_THE EXERCISE_
Quote the following material word for word, omitting every picture from your reply.

Material extracted from a collection:
• • • • • • •
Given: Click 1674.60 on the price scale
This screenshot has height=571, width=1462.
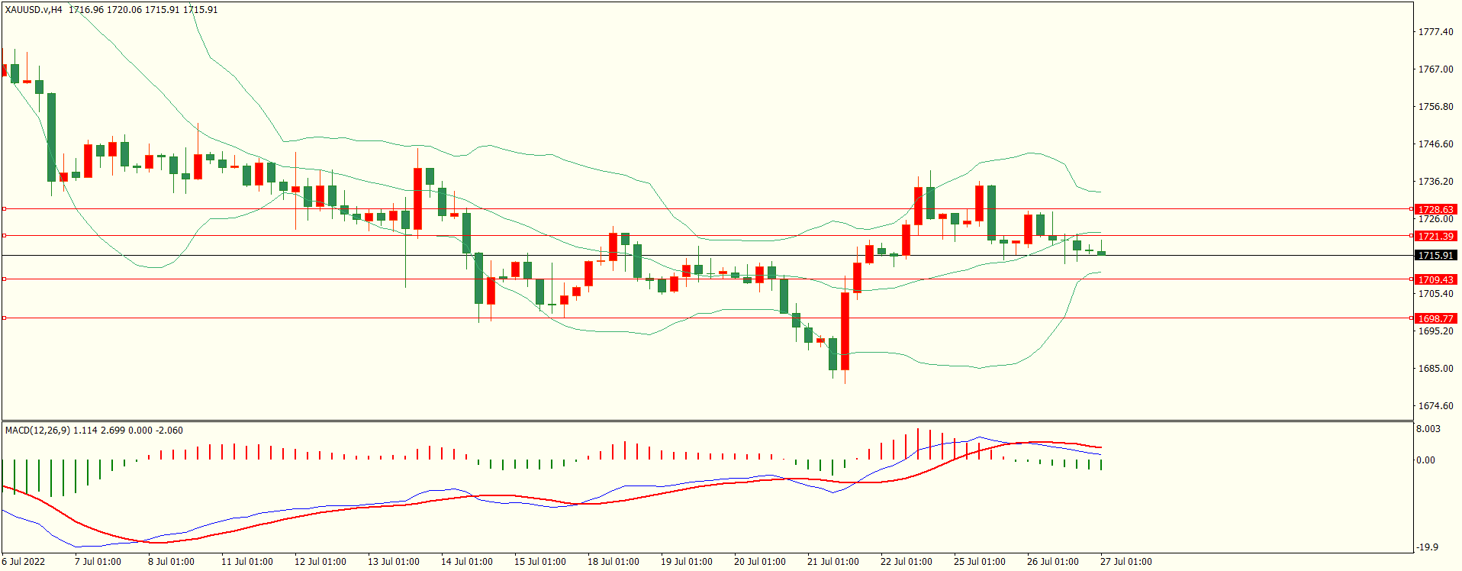Looking at the screenshot, I should [x=1435, y=406].
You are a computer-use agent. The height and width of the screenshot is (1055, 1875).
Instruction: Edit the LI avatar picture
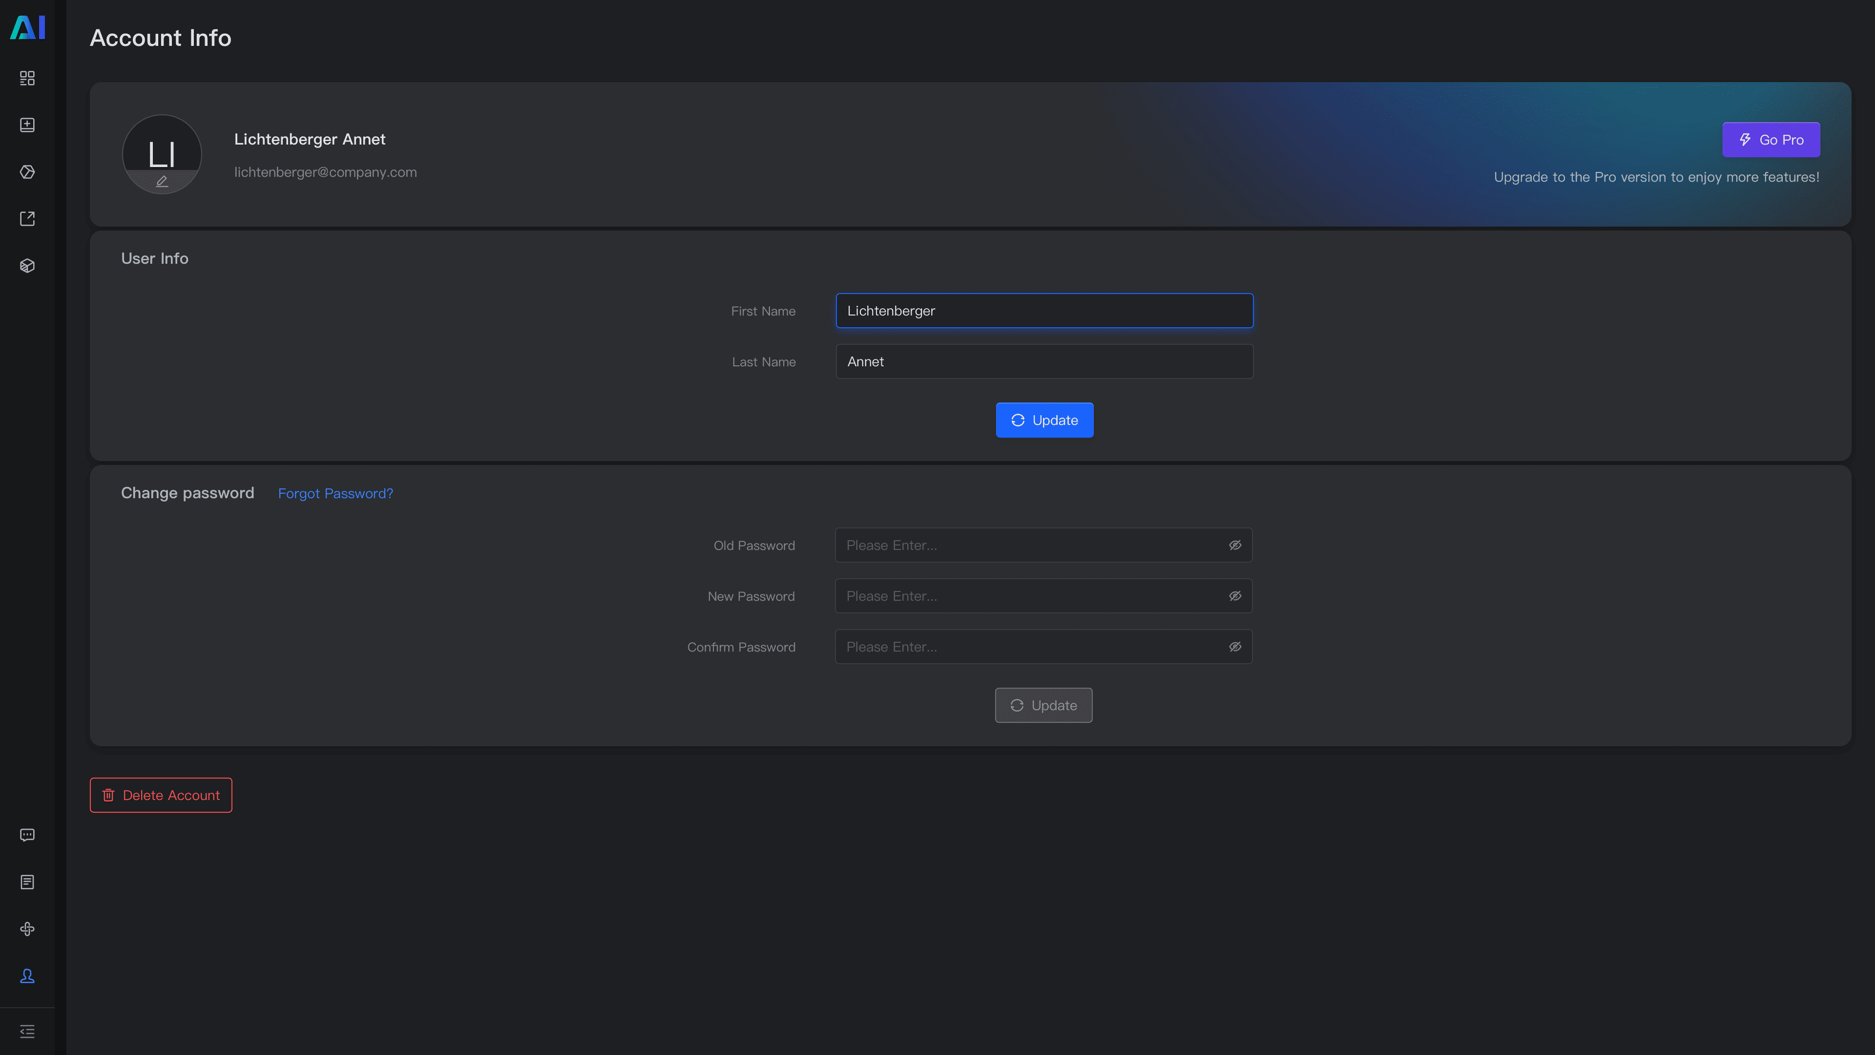click(162, 181)
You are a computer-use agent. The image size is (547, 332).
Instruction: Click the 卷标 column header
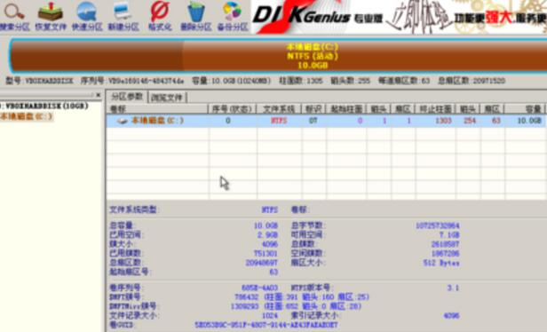[157, 109]
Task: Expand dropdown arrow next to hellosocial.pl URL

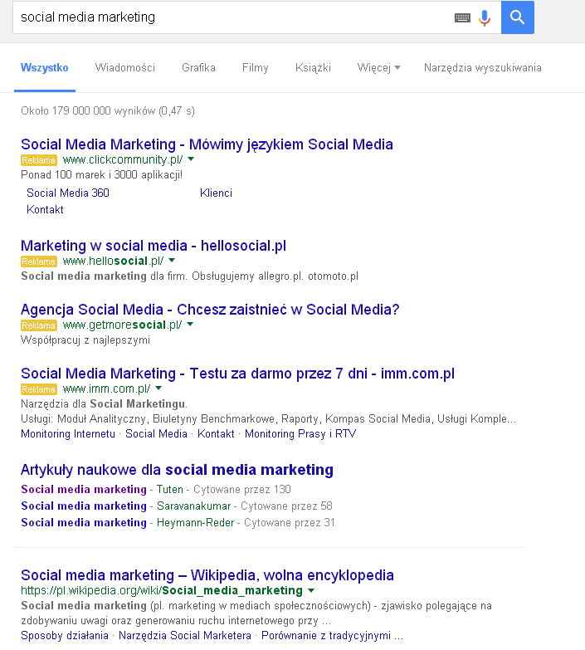Action: pos(172,261)
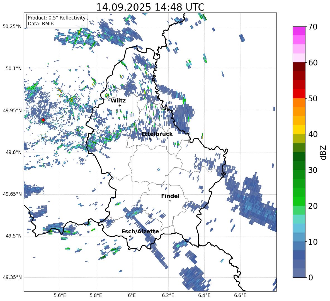
Task: Click the Findel city label
Action: coord(170,196)
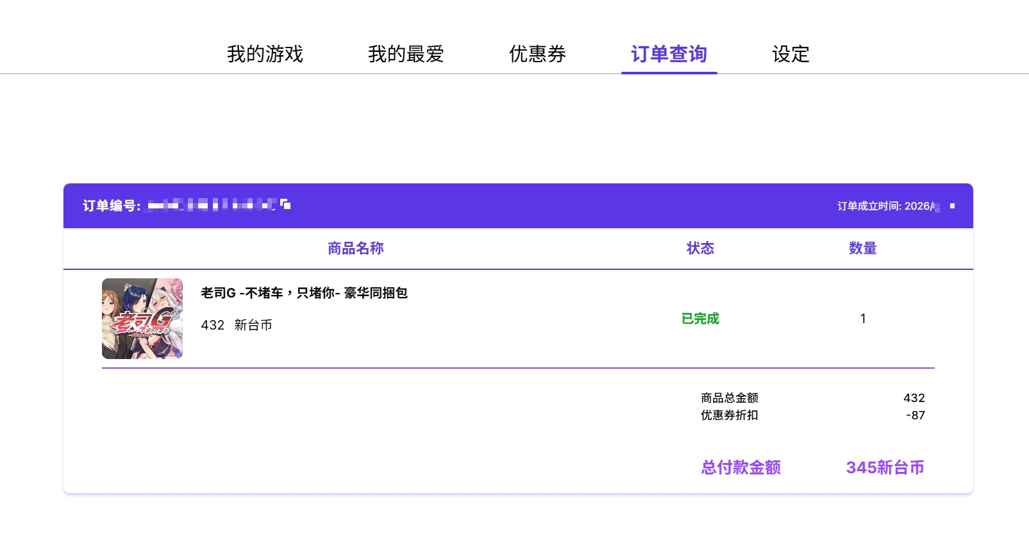Open the 老司G 豪华同捆包 product title

point(304,293)
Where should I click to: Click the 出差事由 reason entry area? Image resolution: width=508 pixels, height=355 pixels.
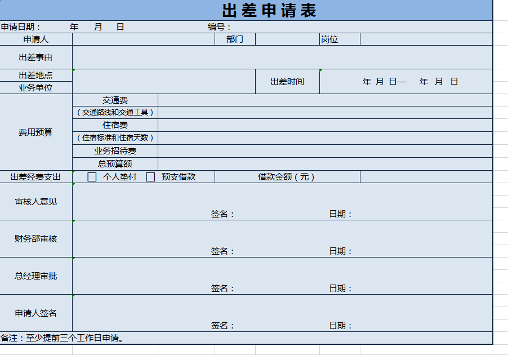[282, 56]
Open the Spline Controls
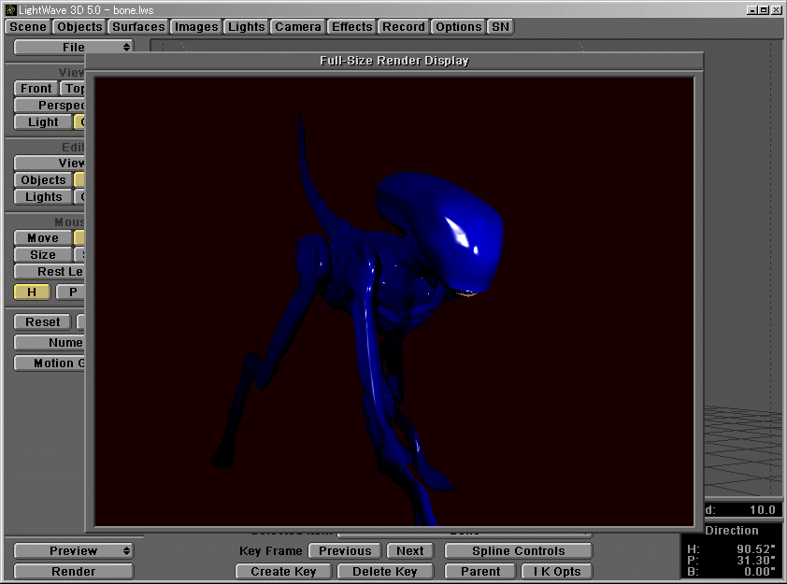This screenshot has width=787, height=584. tap(518, 550)
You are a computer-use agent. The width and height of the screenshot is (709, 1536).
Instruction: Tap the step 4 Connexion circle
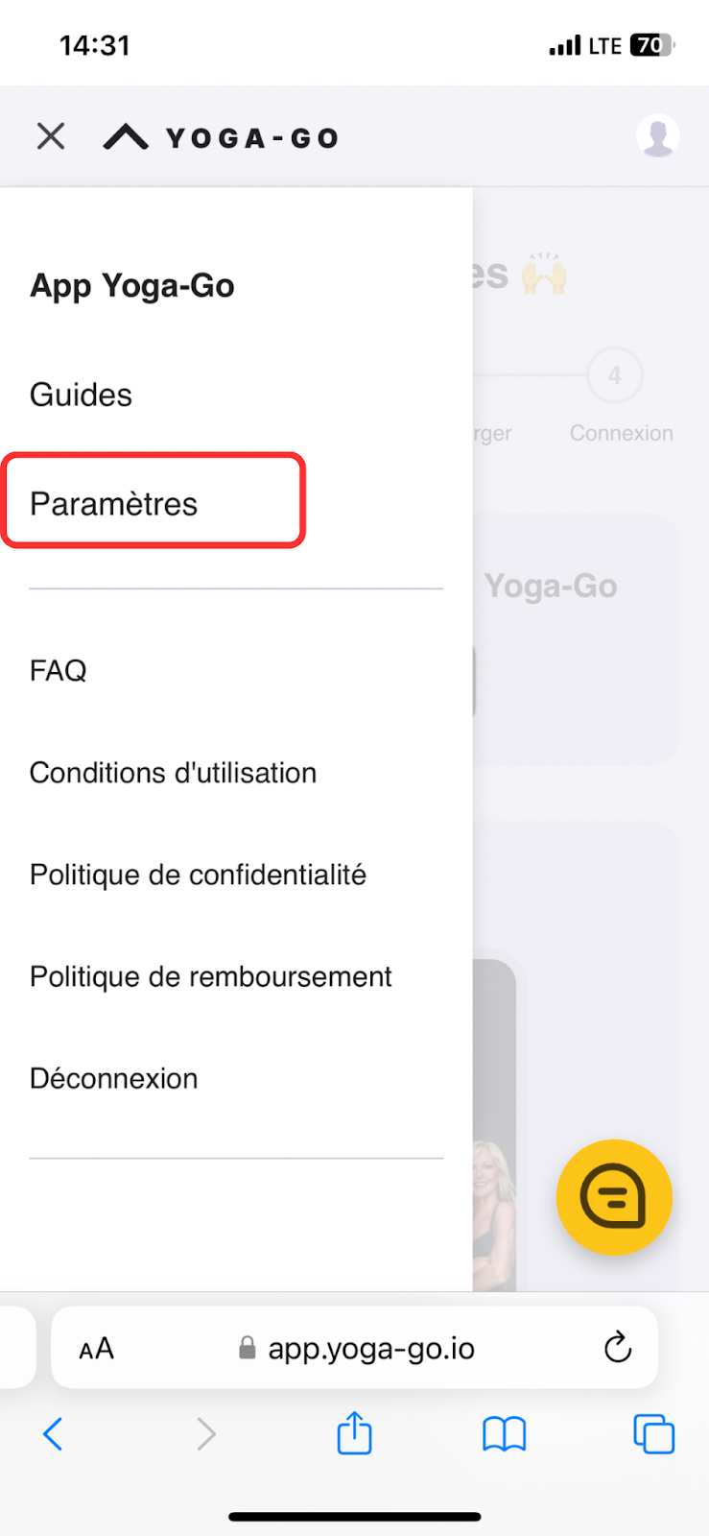(615, 375)
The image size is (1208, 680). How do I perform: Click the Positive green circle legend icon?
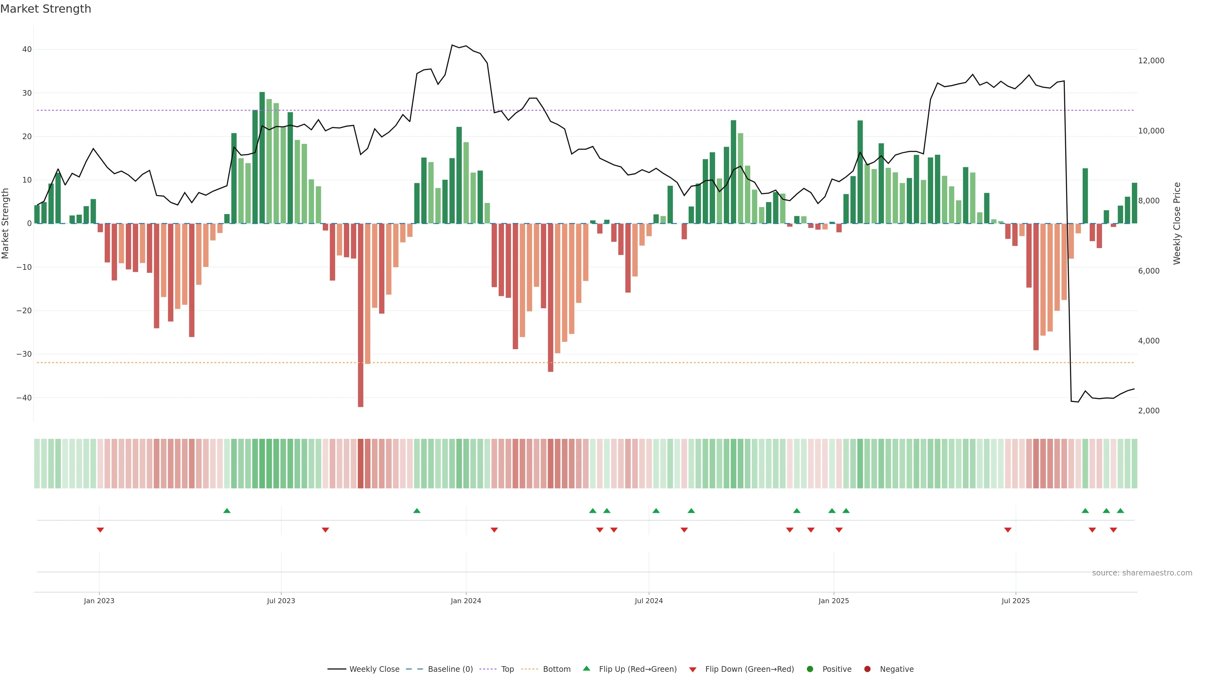pyautogui.click(x=810, y=669)

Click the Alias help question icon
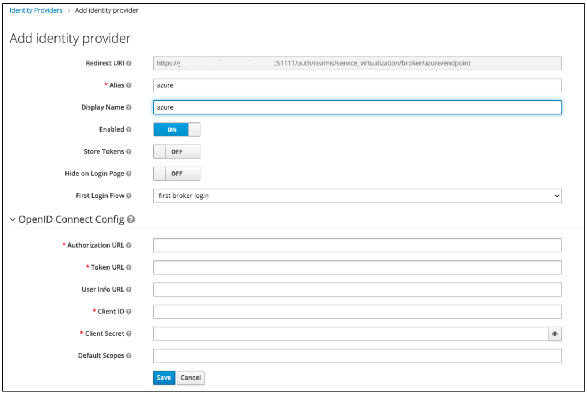pyautogui.click(x=129, y=85)
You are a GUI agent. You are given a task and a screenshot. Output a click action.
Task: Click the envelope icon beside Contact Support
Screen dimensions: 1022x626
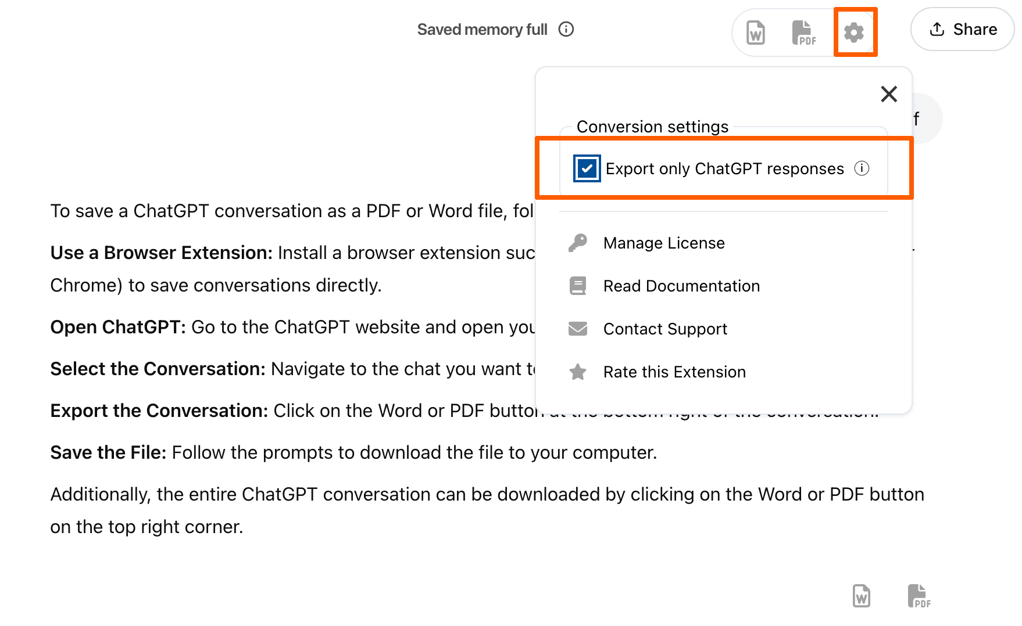point(578,329)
• • • • • • •
_COMPLETE RESPONSE_
Given: Click 1674.60 on the price scale
This screenshot has height=571, width=1462.
Looking at the screenshot, I should [x=1435, y=406].
You are a computer-use agent. The height and width of the screenshot is (1055, 1875).
Instruction: Edit the LI avatar picture
click(162, 181)
You are a computer-use agent. The image size is (547, 332).
Instruction: Click the 卷标 column header
[157, 109]
Task: Expand dropdown arrow next to hellosocial.pl URL

Action: pos(172,261)
Task: Click the Findel city label
Action: coord(170,196)
Open the 老司G 豪华同捆包 product title

point(304,293)
Where should I click to: Click the 出差事由 reason entry area? Image resolution: width=508 pixels, height=355 pixels.
[282, 56]
Open the Spline Controls
This screenshot has width=787, height=584. tap(518, 550)
You are a computer-use agent. The width and height of the screenshot is (709, 1536).
Instruction: Tap the step 4 Connexion circle
(615, 375)
The image size is (1208, 680). How do I perform: Click the Positive green circle legend icon?
pyautogui.click(x=810, y=669)

Click the Alias help question icon
pyautogui.click(x=129, y=85)
You are a GUI agent. You are given a task and a screenshot. Output a click action.
Task: Click the envelope icon beside Contact Support
Screen dimensions: 1022x626
point(578,329)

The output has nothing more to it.